If you’re house hunting these days, chances are you’ve run into dozens of short sale listings. As a Broker, I’ve noticed quickly how little consumers really understand about the term. The common misunderstanding is that a short sale is just like a foreclosure, but it’s not nearly the same.
Short Sales help people who are underwater on their homes with minimal financial loss. For example, if homeowner Joe has a loan for $500,000 on his home, but his home is currently only worth $350,000, Joe is considered to be “underwater” on his property by $150,000. Joe is most likely selling his home because he can’t afford the monthly payments, but how can he sell it when he owes more than it’s worth? Without a short sale, his only option is foreclosure or refinancing, if allowed to.
A common option for Joe is to just stop making the payments on his home, in which case the lender can step in and foreclose on his property. Joe is kicked out and his credit will be affected for up to 7 years, making it harder for him to get credit cards, auto loans, mortgages, personal loans and even rentals. Landlords check your credit too!
Joe has another option, in which he puts his home on the market and receives market offers for his property. He then takes that fair market value offer to his lender, and he, with the help of his real estate agent will negotiate a “short sale” with the lender. In this scenario, the homeowner and the agent will make the case to the bank that the owner can no longer continue to make the monthly payments.

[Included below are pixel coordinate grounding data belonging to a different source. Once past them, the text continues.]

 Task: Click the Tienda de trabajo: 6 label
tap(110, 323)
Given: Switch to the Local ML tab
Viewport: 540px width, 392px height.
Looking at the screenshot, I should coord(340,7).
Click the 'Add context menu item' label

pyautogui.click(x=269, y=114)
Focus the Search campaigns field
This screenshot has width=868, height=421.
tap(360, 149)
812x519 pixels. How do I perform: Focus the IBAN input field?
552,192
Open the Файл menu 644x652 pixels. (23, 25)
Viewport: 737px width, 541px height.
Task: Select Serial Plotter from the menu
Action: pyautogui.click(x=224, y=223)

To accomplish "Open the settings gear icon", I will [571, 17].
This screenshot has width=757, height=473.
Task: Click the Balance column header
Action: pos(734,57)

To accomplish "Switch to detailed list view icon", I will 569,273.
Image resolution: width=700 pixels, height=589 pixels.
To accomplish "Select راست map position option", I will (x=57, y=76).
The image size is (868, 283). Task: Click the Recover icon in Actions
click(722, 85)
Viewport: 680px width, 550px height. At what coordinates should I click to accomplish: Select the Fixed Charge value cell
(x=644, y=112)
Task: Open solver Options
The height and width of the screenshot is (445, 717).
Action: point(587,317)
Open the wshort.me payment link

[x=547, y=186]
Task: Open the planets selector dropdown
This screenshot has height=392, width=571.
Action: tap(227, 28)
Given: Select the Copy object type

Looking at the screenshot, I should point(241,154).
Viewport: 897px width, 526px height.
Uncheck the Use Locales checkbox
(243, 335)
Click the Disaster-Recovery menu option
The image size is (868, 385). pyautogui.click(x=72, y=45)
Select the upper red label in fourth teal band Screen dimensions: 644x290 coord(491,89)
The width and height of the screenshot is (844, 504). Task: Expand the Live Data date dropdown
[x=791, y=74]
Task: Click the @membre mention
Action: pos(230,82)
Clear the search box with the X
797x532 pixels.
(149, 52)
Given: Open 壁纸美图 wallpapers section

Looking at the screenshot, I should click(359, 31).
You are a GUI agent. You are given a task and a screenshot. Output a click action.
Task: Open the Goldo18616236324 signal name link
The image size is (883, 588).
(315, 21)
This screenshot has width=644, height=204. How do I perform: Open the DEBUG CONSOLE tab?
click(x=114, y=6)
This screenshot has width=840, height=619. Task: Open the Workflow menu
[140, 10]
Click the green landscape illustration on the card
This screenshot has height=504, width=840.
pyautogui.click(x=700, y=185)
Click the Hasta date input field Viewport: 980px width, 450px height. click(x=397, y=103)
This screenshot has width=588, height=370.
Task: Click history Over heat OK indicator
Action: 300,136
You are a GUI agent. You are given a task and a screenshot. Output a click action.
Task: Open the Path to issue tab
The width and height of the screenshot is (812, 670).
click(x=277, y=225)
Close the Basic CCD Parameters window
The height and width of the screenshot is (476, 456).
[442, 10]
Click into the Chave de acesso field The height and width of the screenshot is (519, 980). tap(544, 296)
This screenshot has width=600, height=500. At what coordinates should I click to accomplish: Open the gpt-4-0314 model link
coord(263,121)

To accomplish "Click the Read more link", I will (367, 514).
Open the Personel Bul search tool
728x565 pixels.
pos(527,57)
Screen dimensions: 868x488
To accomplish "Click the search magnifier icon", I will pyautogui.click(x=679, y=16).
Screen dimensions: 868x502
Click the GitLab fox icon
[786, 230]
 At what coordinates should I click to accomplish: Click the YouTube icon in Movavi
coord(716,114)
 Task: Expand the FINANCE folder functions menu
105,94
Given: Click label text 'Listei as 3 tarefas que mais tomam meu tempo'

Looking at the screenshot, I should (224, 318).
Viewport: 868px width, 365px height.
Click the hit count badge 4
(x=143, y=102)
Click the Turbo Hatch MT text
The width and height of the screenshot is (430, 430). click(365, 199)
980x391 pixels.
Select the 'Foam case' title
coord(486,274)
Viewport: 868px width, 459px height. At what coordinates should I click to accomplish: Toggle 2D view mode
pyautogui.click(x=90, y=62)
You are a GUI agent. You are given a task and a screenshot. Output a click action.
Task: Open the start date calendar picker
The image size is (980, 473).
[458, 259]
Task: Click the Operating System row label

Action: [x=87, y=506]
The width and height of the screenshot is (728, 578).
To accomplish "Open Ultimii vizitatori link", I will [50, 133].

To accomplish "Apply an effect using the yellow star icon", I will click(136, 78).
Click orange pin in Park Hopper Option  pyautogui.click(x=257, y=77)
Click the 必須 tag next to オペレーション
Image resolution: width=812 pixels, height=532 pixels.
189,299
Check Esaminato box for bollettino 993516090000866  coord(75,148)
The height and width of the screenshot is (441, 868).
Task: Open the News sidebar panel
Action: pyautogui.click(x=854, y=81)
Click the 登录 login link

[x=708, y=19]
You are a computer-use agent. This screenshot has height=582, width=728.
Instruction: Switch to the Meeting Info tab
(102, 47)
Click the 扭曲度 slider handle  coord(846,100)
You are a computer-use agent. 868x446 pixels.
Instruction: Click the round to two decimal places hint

In many cases, it may be far easier and cost the lender much less to “forgive” the $150,000 the home is “under” and let the sale take place.
For a lender, the short sale is becoming much more appealing these days. The lender is strictly concerned with his bottom line. If the homeowner is allowed to settle his debt or “short sale” with the lender, then he is very likely to leave the property in a good condition to ensure the sale takes place. If, however, the lender decides to foreclose on the home instead, the lender will have to factor in extremely costly and time-consuming foreclosure proceedings, lawyers and other expenses, only to sell the property for fair market value anyways. The other risk they take is that the homeowner, who may feel betrayed or taken advantage of, will destroy the property and cause major damage to the home upon vacating. We see this all the time from angry homeowners who were kicked out. This will in turn make it even harder for the lender to sell after foreclosing and the costs of repair are unpredictable.
The good news for a homeowner who completes a short sale is his credit will NOT be marked by a FORECLOSURE on his credit history, but rather a “debt settlement” flag. Further, in most cases, this only affects their home buying power for 2 years.
If you find yourself in this position, consider short selling your home and renting for 2 years. Prices will still be low, even if they rise a bit, prices will be very low compared to what they were in 2006’s peak, and you’ll find yourself owning another home sooner than you think.